Modeling Linearity

Discussion in 'Strategy Development' started by vanilla2, Nov 1, 2003.

  1. Using tradestation's standard set of optimization parameters as building blocks, what is the best measure of linearity in an equity curve that somehow factors in the number of trades to determine a sort of efficiency measure?

    Basically, I want to find the most linear curve with the fewest trades within a multi-dimensional matrix of strategy inputs and optimization outputs.

    Would this be ROA / # of trades, like a sort of ROA per trade?

    Or (Net Profit / max drawdown) / # of trades?

    I tried working with net profit / # of trades, but realized this is simply a net profit per trade, which is biased toward fewer numbers of trades without really addressing the linearity issue.
     
  2. answer this directly because I don't have TS. However, to measure the relative efficiency when comparing stocks to other stocks I did this:

    Each day divide your gain or loss for the day by the stock's closing price. Divide the gain or loss for the day by the number of trades your system made that day. Add these two numbers together. Divide this number by the amount of commissions paid during the day. This will give you a measure of efficiency for the stock you are trading compared to other stocks you are watching. I would generally use three days worth of data for comparing anywhere from 12 to 20 stocks and update the three day block every evening then just watch the ones showing the best performance. As I built up a statistical record it became a little easier to find stocks to trade.

    I have no idea how this would work for futures.
     
  3. How about using Standard Error.

    Take the equity curves total profit and divide it by the SE.
    The higher the ratio the better the equity curve in terms of profit and linearity!

    I actually use the Standard Error Band width.

    So, for your use figure the standard error of the equity curves for the various opts, and divide the total profit for each by the SE. The highest ratio should be the best curve.

    See the attached equity curve for an example


    Bob
     
  4. excellent suggestions guys, thanks.

    Bob, what platform are you using to calc standard error of an eq curve?

    I know in TS, I could plot the eq curve as an indicator and apply standard error bands but this would become extremely tedious over a matrix of 75,000 input combinations. Are you using custom written software, or are you only performing this analysis on individual eq curves? If I had an easy way for TS to generate standard error, NP/SE sounds like an excellent metric. Thanks for getting me thinking in the right direction.
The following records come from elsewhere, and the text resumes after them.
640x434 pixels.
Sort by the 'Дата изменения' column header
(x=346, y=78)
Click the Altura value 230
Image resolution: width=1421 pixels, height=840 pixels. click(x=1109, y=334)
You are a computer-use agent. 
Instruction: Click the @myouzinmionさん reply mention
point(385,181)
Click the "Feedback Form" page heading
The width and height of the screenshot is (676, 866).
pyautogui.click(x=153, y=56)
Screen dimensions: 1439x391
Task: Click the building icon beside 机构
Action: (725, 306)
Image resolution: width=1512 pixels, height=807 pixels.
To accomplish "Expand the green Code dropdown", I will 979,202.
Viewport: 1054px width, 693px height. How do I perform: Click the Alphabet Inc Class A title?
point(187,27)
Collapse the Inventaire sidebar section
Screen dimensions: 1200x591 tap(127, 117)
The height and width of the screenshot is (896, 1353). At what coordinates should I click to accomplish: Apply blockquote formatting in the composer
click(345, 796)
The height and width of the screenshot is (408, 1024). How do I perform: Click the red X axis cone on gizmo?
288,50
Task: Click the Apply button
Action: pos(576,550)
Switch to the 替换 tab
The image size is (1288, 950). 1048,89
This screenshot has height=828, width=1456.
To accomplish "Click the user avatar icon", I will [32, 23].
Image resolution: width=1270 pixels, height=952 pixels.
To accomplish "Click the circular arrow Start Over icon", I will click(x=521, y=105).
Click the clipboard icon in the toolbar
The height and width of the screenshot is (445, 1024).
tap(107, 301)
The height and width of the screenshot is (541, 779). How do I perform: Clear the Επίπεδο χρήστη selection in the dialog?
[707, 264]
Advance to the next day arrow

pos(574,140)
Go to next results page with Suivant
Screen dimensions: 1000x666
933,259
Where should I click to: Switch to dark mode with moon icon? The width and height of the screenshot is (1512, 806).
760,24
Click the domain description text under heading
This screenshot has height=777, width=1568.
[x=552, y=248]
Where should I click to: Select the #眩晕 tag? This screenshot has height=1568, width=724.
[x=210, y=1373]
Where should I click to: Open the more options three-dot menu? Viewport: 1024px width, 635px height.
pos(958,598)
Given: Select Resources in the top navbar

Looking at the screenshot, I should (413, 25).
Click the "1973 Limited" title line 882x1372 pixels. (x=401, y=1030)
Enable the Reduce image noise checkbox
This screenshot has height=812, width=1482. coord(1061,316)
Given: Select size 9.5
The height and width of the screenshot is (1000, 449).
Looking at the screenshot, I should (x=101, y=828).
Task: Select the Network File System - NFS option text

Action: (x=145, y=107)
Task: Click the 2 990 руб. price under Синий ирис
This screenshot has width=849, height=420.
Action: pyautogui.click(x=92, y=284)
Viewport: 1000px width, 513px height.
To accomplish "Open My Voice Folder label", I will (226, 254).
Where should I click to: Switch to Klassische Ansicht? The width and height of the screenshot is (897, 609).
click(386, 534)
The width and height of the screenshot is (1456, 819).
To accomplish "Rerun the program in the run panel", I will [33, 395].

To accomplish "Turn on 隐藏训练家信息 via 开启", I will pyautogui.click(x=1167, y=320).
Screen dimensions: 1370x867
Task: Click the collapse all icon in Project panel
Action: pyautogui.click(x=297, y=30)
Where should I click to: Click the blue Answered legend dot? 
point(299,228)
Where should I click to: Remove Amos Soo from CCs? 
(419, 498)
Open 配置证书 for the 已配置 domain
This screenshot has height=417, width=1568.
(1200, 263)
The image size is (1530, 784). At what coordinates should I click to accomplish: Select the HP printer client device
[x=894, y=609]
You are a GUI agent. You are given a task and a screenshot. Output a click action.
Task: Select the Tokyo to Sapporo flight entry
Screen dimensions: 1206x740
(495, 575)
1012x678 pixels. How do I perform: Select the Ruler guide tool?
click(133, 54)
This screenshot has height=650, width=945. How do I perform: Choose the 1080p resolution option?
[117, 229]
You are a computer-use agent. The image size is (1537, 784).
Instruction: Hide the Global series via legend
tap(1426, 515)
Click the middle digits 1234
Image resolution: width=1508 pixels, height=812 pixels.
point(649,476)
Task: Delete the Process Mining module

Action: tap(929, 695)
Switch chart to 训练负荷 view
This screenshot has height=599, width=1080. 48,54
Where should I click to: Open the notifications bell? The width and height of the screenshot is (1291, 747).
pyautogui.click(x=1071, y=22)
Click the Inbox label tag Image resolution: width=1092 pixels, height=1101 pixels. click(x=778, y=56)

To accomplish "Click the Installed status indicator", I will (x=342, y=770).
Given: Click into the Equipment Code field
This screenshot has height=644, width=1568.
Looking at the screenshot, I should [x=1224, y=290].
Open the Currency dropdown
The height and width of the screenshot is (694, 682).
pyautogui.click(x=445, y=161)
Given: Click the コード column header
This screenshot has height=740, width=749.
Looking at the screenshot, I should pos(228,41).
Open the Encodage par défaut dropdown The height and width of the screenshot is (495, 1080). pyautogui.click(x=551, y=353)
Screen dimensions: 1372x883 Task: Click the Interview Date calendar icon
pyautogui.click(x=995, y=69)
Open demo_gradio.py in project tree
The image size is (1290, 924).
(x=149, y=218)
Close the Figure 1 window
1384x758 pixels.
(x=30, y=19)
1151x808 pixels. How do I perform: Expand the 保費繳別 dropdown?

    Basically the metrics I have readily available are # of trades, net profit, gross profit, gross loss, profit factor, % profitable, roa and max drawdown. I can manipulate these core figures in any manner in excel. Now that I need the functionality, I'm really surprised TS doesn't have more sophisticated DD analysis like standard error, average DD, or something ala Seykota's lake ratio which I believe compares the area under and over sections of the curve as drawdowns and new highs are made. Max DD leaves much to be desired.

    thanks

    any other ideas are welcome and appreciated.
     
  5. I use Metastock :)
    But for my simple systems it is sufficient and I can plot the standard error bands on each equity curve to aid in determining which of the systems is performing the best.

    So, I do not use the equity output to curve fit my systems. I only use the equity output to determine which of several hundred systems I want to use in trading a specific market. From the equity curve it is possible with the standard error bands to determine the most linear systems. The equity curves that have the highest SW ratio are used for trading.

    Bob
     
  6. yes, curve fits are bad. i hesitate to trade more than two degrees of freedom, three max. what i'm working toward finding are the loci of efficiency across massive swaths of the input matrix. not for one specific best fit per se. the next step is to animate the data and observe how the efficient planes migrate over time. this could lead to an adaptive component. it's increasingly looking like a custom harness is required for this type of analysis.

    Are there other good DD metrics, especially ones that can be abstracted from standard TS outputs?
     
  7. No point in optimzing an equity curve of a single system on a single market. Believe me I have done it 10 years ago.
     
  8. can you elaborate ... are you saying that arbitrary parameters are preferable?

    hard core system people, how do you measure efficiency? since my initial post, i am coming to think MAR/#trades is decent. are there any mechanically focused boards anyone can perhaps point me to..
     
  9. excellent, thanks bob. btw - i am still working on ways to get variance figures in bulk from TS. appreciate this suggestion very much.